Pixel coordinate grounding data
^^^^

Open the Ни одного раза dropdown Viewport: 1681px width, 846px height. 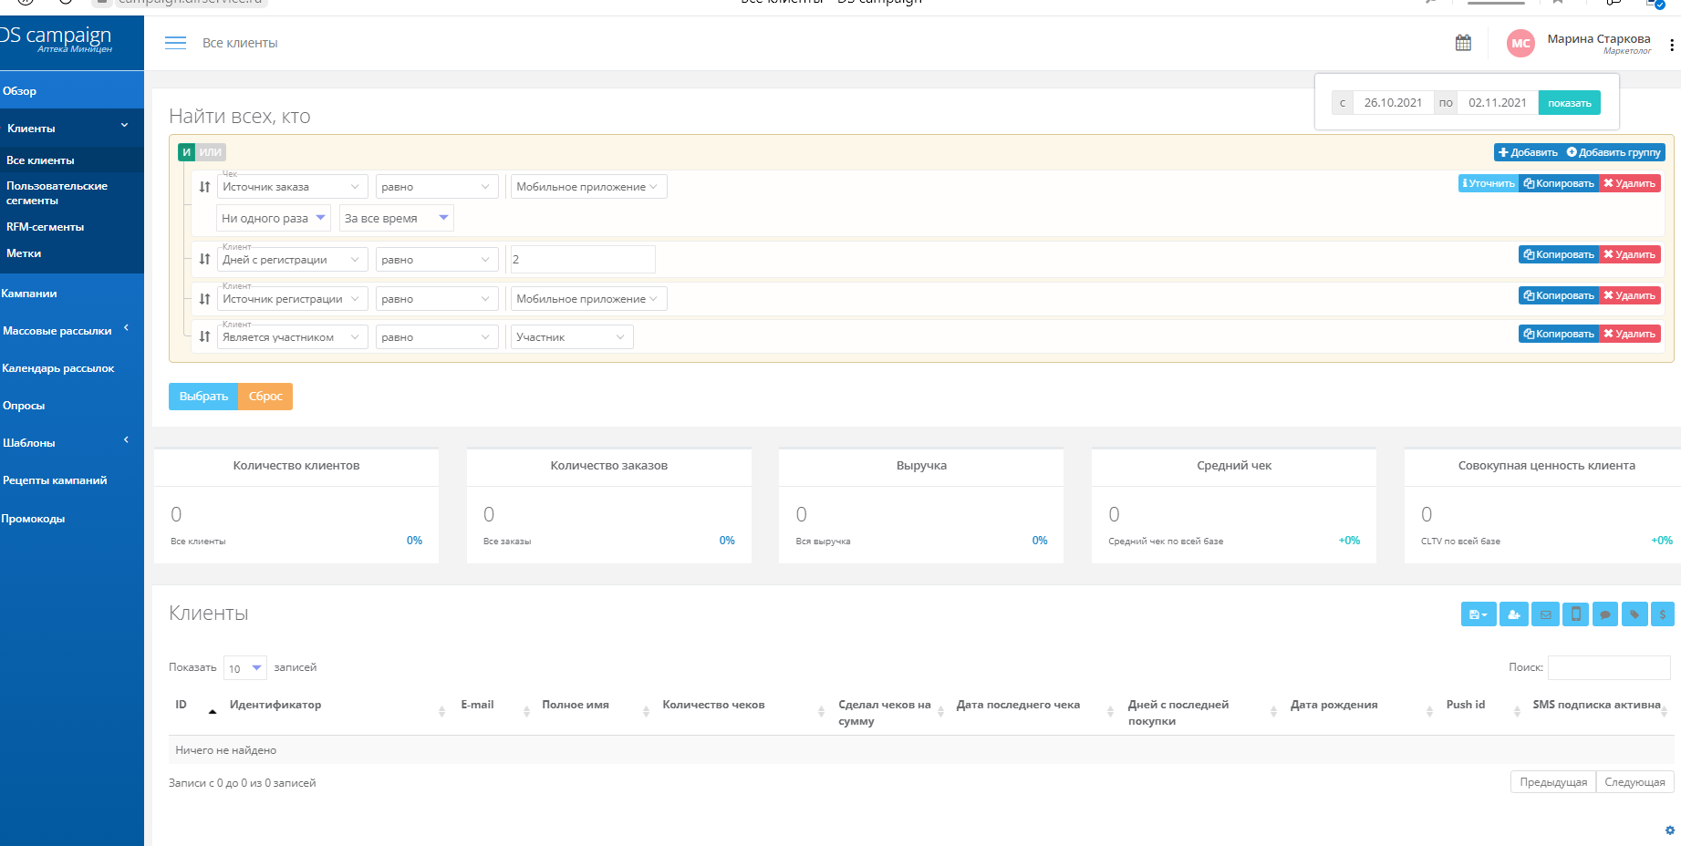[273, 218]
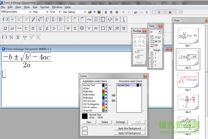The height and width of the screenshot is (139, 208).
Task: Insert the fraction template
Action: coord(12,20)
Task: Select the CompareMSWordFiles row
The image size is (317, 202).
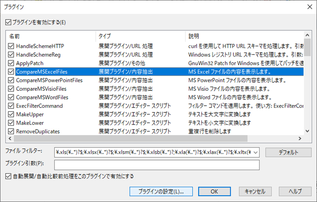Action: click(42, 97)
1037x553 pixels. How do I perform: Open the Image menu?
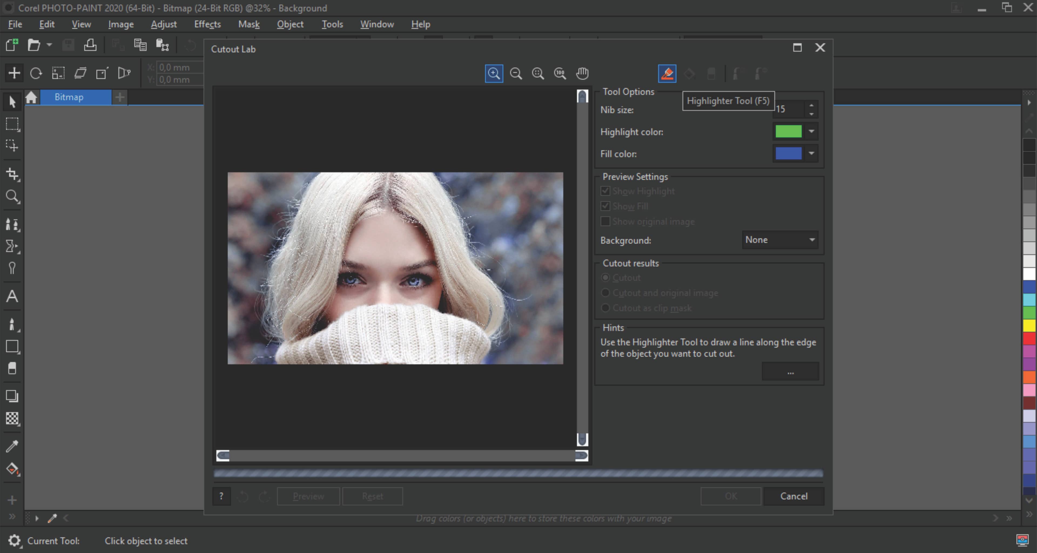tap(121, 24)
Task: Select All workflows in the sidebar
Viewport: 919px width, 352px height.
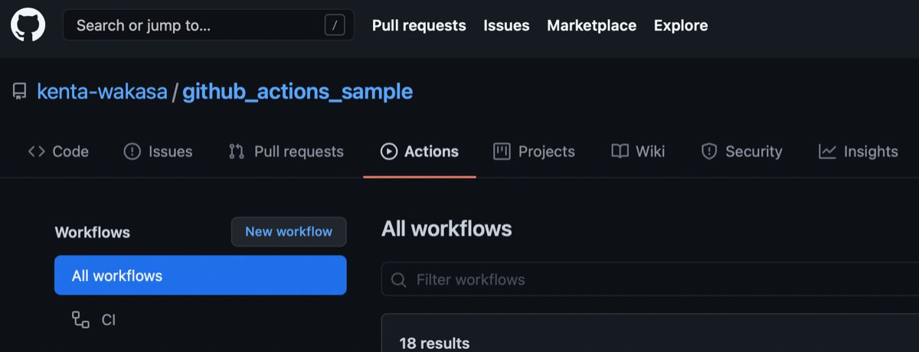Action: (201, 275)

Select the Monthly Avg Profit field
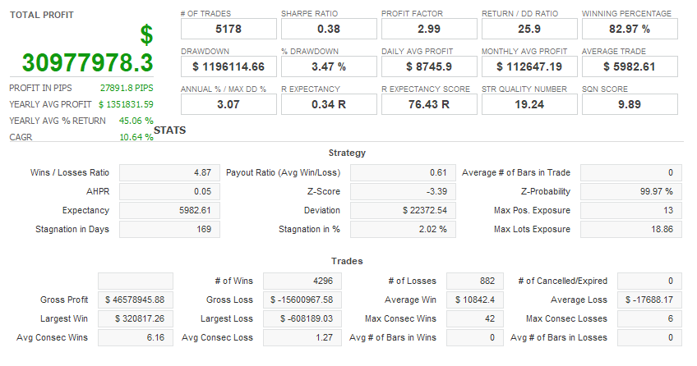click(529, 66)
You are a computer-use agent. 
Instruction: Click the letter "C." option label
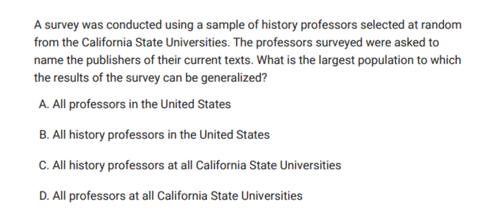pyautogui.click(x=44, y=165)
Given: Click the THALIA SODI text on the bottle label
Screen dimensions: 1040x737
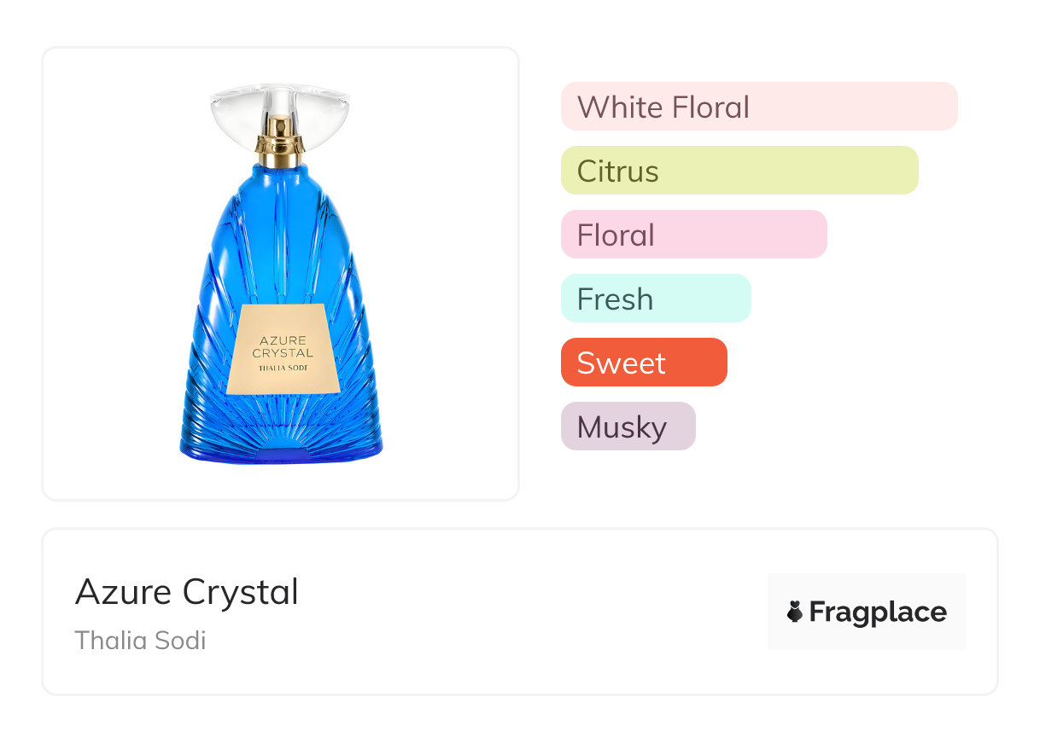Looking at the screenshot, I should [283, 369].
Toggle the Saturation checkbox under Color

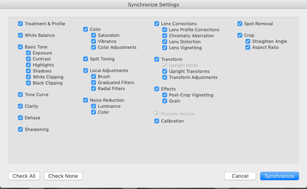[94, 35]
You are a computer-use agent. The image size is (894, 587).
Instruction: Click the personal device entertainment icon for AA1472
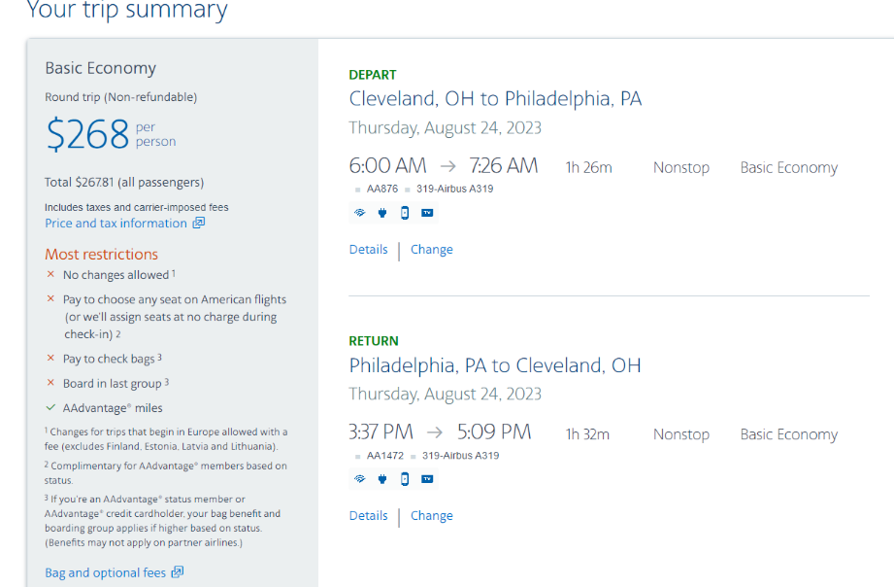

^^^^

Task objective: Write out every line from the entries where "agent" appears.

Answer box:
You are a computer-use agent. 
You are a computer-use agent. The image size is (894, 587).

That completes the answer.